In R v Rahman  UKHL 45, Lord Brown began his speech by stating – “There are many more murderers under our law than there are people who have killed intentionally. The actus reus of murder is, of course, the killing of the victim; the mens rea (established in R v Cunningham  AC 566) is the intention either to kill the victim or at least to cause him some really serious bodily injury—grievous bodily harm as it used to be called, gbh for short. As this appeal illustrates, moreover, there is a further group of murderers too, those who did not intend even gbh but who foresaw that others might kill and yet nonetheless participated in the venture." Rahman is now the highest English authority on "joint enterprise" as applicable to murder. It establishes that where a principal offender committed an unlawful killing with the requisite intent for murder, a secondary party would be liable for murder on the basis of his foresight of what the principal might do and not on his foresight of the intention with which the principal might perform his act.
Criminal liability based on what is often referred to as “joint enterprise” is very problematic and was the subject of a Panorama programme in November 2009 – see “Joint enterprise: who is guilty.” Also see BBC - “We will come for you: gangs warned.”
In the recent case of Starfield Badza v R  EWCA Crim 1363, Badza had been convicted of murder of Billy Ward on the basis of “joint enterprise.” Ward was knifed many times and the evidence pointed to a co-accused Lubango as being the actual knifeman. Nevertheless, Badza was involved. The Court of Appeal applied the House of Lords decision in Rahman and dismissed Badza’s appeal.

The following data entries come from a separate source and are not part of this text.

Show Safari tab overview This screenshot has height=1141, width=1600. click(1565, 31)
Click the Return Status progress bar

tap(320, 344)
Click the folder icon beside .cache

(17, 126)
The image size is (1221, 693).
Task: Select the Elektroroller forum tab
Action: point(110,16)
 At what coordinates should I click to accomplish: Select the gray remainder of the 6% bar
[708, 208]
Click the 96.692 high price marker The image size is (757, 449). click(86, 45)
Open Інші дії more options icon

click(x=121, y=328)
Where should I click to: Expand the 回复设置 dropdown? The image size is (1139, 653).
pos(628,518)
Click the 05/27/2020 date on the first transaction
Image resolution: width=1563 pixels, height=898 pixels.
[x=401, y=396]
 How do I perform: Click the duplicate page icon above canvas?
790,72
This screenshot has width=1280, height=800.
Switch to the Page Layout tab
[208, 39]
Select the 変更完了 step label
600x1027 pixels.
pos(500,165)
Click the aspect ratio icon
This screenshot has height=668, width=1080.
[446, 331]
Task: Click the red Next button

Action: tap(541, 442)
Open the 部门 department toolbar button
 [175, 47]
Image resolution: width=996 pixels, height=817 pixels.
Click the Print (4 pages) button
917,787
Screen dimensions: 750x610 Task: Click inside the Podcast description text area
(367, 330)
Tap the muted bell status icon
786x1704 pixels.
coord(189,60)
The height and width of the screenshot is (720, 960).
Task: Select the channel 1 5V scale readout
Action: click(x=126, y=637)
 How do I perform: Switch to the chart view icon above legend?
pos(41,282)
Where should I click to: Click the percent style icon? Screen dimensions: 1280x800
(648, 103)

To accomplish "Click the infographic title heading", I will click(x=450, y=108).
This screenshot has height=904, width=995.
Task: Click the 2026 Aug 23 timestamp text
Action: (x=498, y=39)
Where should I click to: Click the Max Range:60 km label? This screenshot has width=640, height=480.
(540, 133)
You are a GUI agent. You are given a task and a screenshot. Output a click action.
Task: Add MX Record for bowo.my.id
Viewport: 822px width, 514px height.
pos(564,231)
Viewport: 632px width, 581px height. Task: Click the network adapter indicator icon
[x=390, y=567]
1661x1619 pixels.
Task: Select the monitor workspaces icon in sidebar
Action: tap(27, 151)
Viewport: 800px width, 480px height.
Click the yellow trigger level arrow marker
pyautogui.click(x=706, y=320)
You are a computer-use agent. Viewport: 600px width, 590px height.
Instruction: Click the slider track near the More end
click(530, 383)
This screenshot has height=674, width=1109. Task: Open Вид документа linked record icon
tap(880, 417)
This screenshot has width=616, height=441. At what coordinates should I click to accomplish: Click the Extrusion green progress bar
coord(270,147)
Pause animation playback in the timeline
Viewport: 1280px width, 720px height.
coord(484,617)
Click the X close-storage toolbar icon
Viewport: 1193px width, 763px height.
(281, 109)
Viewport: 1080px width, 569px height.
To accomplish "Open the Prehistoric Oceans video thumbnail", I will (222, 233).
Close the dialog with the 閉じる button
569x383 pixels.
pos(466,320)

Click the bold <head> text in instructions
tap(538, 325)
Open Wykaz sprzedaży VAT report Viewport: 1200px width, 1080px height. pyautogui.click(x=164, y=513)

Few would have any problem with the dismissal of Badza’s appeal. However, one wonders just how many people are now in jail for murder as a result of them being on the periphery of some serious act of violence. Did they all truly have foresight of what the other(s) might do? The law needs to send out a strong message to those who involve themselves in violence or who have potentially violent acquaintances. Nevertheless, is this strong message working injustice? Is there a case for law reform?